Dans le but de valider le concept de la charge d'entraînement, on pourrait par exemple chercher à quantifier la diminution aiguë ou le déclin des performances afin de comprendre la contribution relative de l’intensité, de la durée et de l’organisation des séances. La dose d'entraînement serait alors reflétée par la magnitude du déclin de performance. De plus, mesurer le déclin de performance serait sensible à la variété de l’environnement (chaleur, altitude, glycogène, fatigue musculaire/mental…).

 


La mesure de la charge d'entraînement de Mauna a été construite à la suite d’une revue de littérature et tente de lisser un maximum de biais. Nous souhaitons créer une modélisation représentative de la réalité grâce à:

 

  1. Un recueil de données sur un suivi long.
  2. Des tests sur des modèles qui pourraient permettre de détecter si possible certaines blessures.
  3. Une validation scientifique de ces modèles.
  4. Des outils d’aide à la décision que nous proposerons au staff/coach/athlètes…

 

Ces recherches sur la charge d'entraînement pourraient servir aux athlètes et aux entraîneurs à mieux quantifier les semaines d'entraînement et pour mieux prescrire l'entraînement.

 


Référence:

  • McLaren, S. J., Shushan, T., Schneider, C., & Ward, P. (2022).

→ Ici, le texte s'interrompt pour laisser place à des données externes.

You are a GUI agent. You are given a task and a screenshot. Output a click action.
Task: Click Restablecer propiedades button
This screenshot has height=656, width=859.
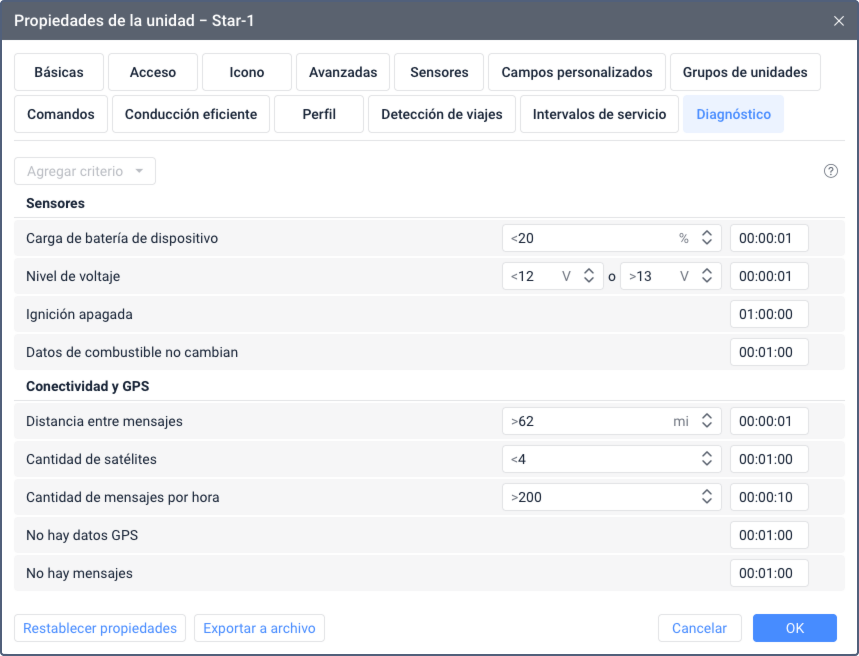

Comment on Passfield et al: Validity of the Training-Load Concept. International Journal of Sports Physiology and Performance17(10), 1457-1457.
  • Passfield, L., Murias, J. M., Sacchetti, M., & Nicolò, A. (2022). Validity of the training-load concept. International journal of sports physiology and performance17(4), 507-514.
  • Slattery, K. M., Wallace, L. K., & Coutts, A. J. (2022). Comment on Passfield et al: defending the use of oxygen uptake as a criterion measure for training load. International Journal of Sports Physiology and Performance17(10), 1458-1459.
  • Wallace, L. K., Slattery, K. M., Impellizzeri, F. M., & Coutts, A. J. (2014). Establishing the criterion validity and reliability of common methods for quantifying training load. The Journal of Strength & Conditioning Research28(8), 2330-2337.